BECAUSE I HAVE been profoundly immoral all my life, I have had ample opportunity to watch and observe the moral policemen of Kerala over the decades. The first moral policeman in my life was, of course, my late father. Considering his excellence and expertise in this field, I had thought that he was eligible for the post of the DGP. Then, later, with each falling- in-love escapade, I became increasingly worried that there was something wrong with me. The men I was attracted to were extreme moralists who were worse than my father. I realised that my life was doomed to be third-degree torture when it came to morality. Over time I have realised that it is not only my father and other men I knew, but almost 95 per cent of our society are, by default, members of this police force.

▸ **Problems and tasks**
A - Answer these questions about the passage on moral policing in Kerala.
(i) Who was the first moral policeman in the writer's life?
(ii) For which post did the writer think this first moral policeman was eligible?
(iii) What share of society does the writer count as members of this police force?
B - Reproduce the passage on moral policing in Kerala from "BECAUSE I HAVE" up to and including "this police force.".
C - For each statement, say whether it agrees with the passage on moral policing in Kerala, and quote the words of the passage that settle it.
(i) The men the writer was attracted to were worse moralists than the writer's father.
(ii) The writer counts fewer than half of society as members of this police force.
(iii) The writer claims to have lived a moral life.
Rely only on the passage about moral policing in Kerala when answering.

▸ **Recorded data**
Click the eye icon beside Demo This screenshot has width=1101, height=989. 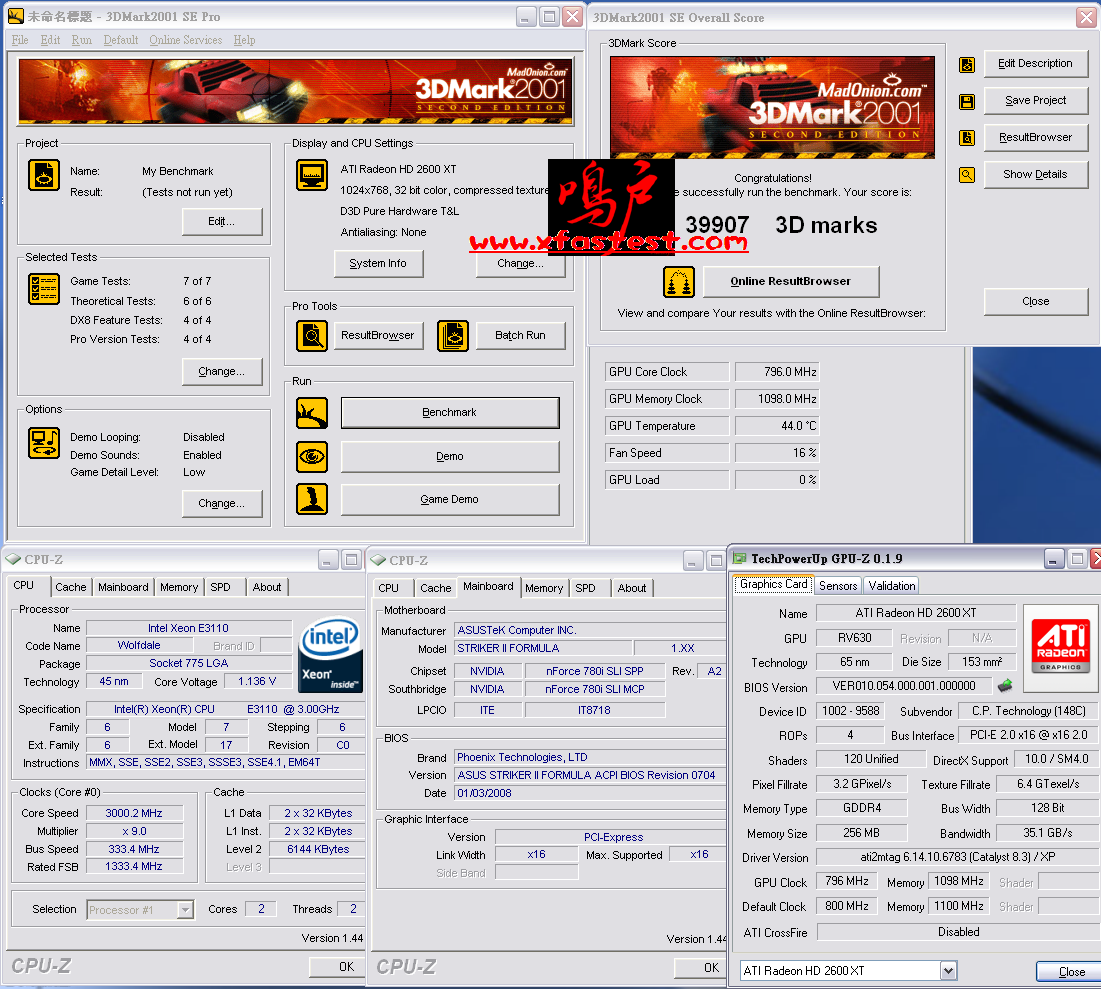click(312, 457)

--

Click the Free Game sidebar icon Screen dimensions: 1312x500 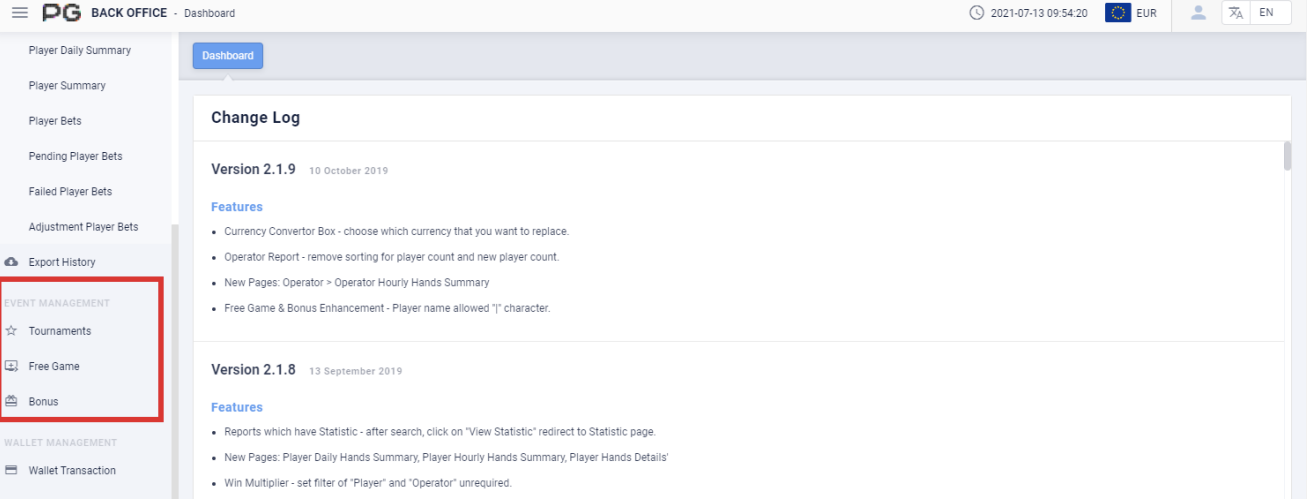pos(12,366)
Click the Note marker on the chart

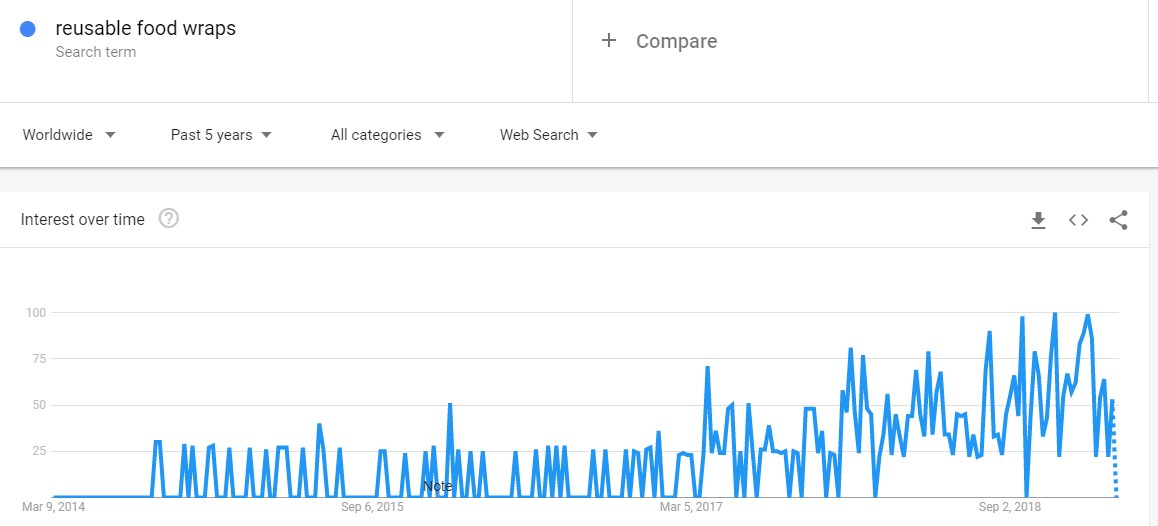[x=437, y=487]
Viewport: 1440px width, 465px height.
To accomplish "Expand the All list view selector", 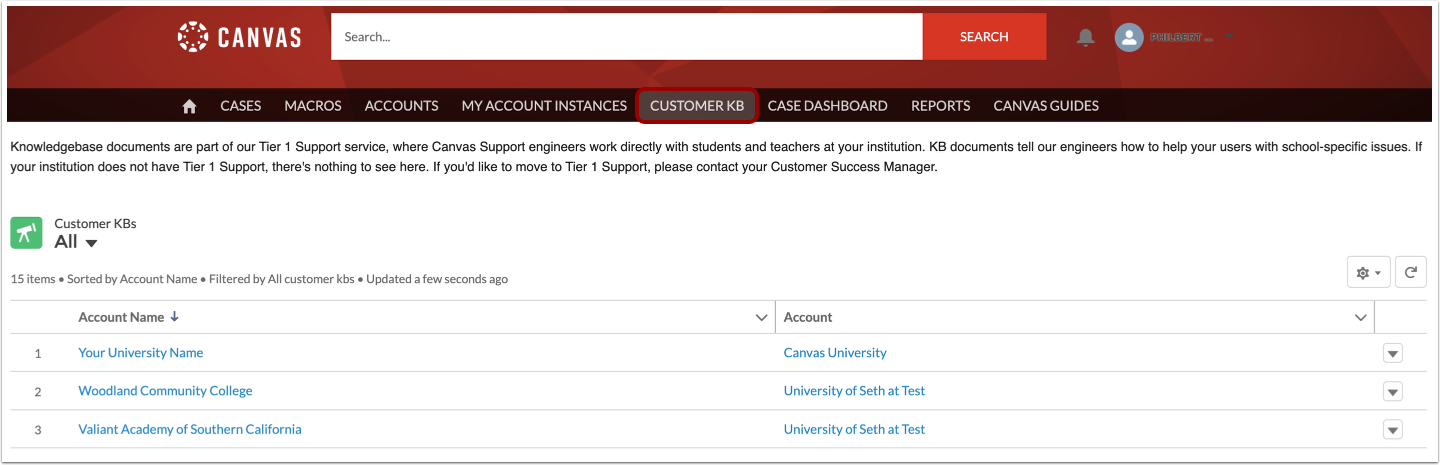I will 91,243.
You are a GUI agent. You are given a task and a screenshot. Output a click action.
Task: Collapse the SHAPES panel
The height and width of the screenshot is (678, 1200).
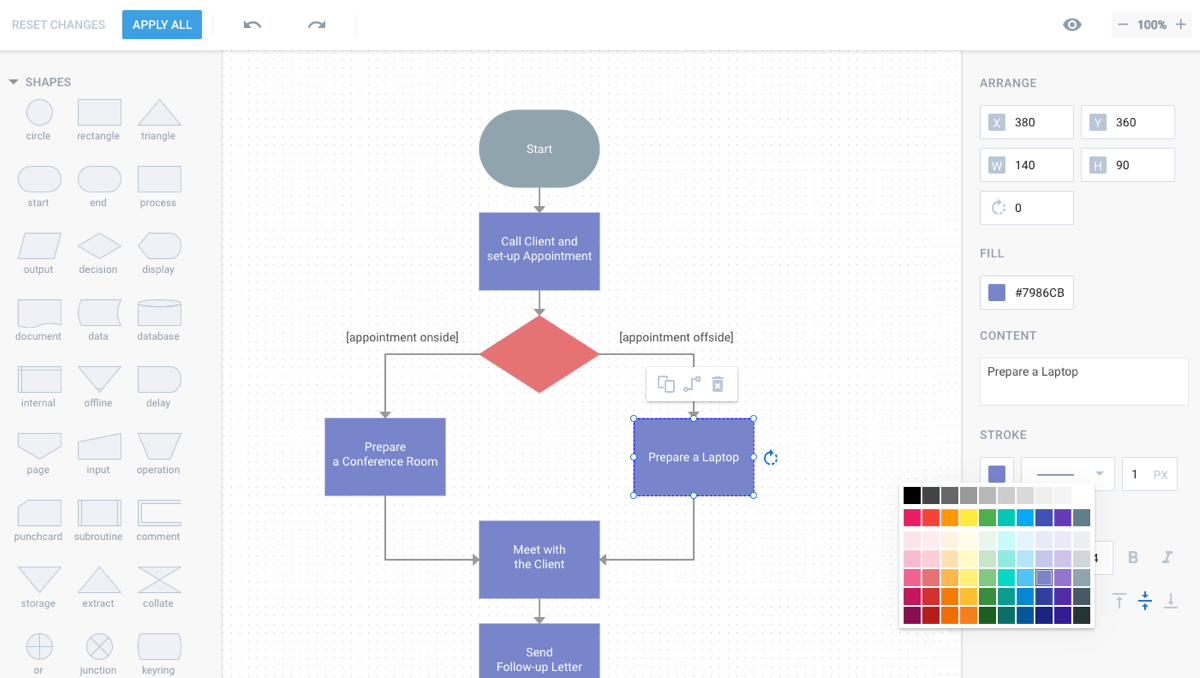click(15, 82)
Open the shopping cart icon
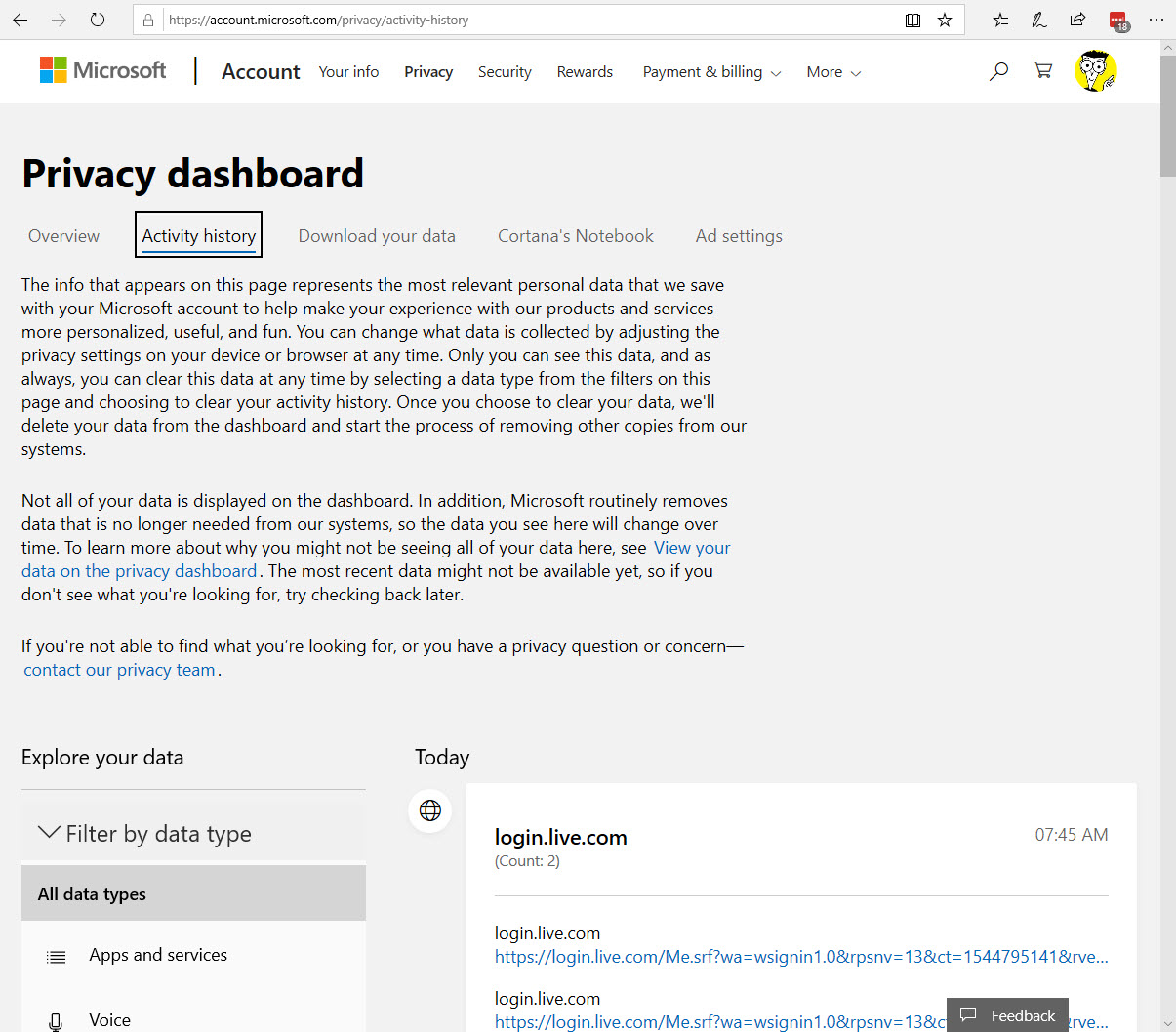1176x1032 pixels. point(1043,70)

--

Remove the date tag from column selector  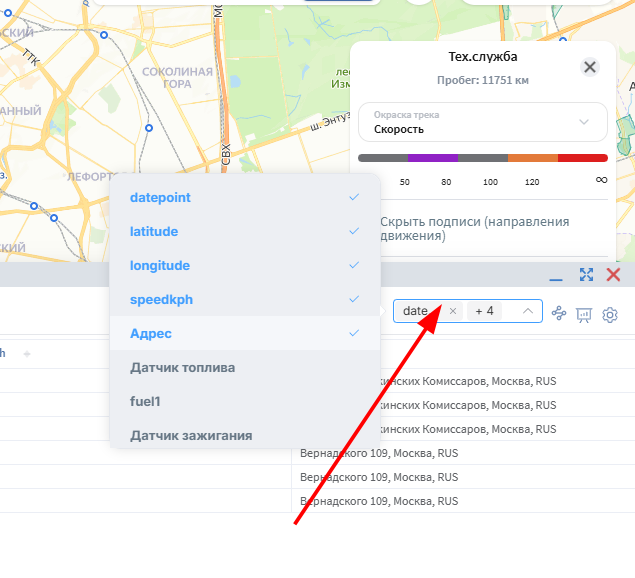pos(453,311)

▸ **Responses to the tasks**
A -
(i) The writer's late father.
(ii) The post of the DGP.
(iii) Almost 95 per cent.

B -
BECAUSE I HAVE been profoundly immoral all my life, I have had ample opportunity to watch and observe the moral policemen of Kerala over the decades. The first moral policeman in my life was, of course, my late father. Considering his excellence and expertise in this field, I had thought that he was eligible for the post of the DGP. Then, later, with each falling- in-love escapade, I became increasingly worried that there was something wrong with me. The men I was attracted to were extreme moralists who were worse than my father. I realised that my life was doomed to be third-degree torture when it came to morality. Over time I have realised that it is not only my father and other men I knew, but almost 95 per cent of our society are, by default, members of this police force.

C -
(i) Yes: "The men I was attracted to were extreme moralists who were worse than my father."
(ii) No: "almost 95 per cent of our society are, by default, members of this police force."
(iii) No: "BECAUSE I HAVE been profoundly immoral all my life"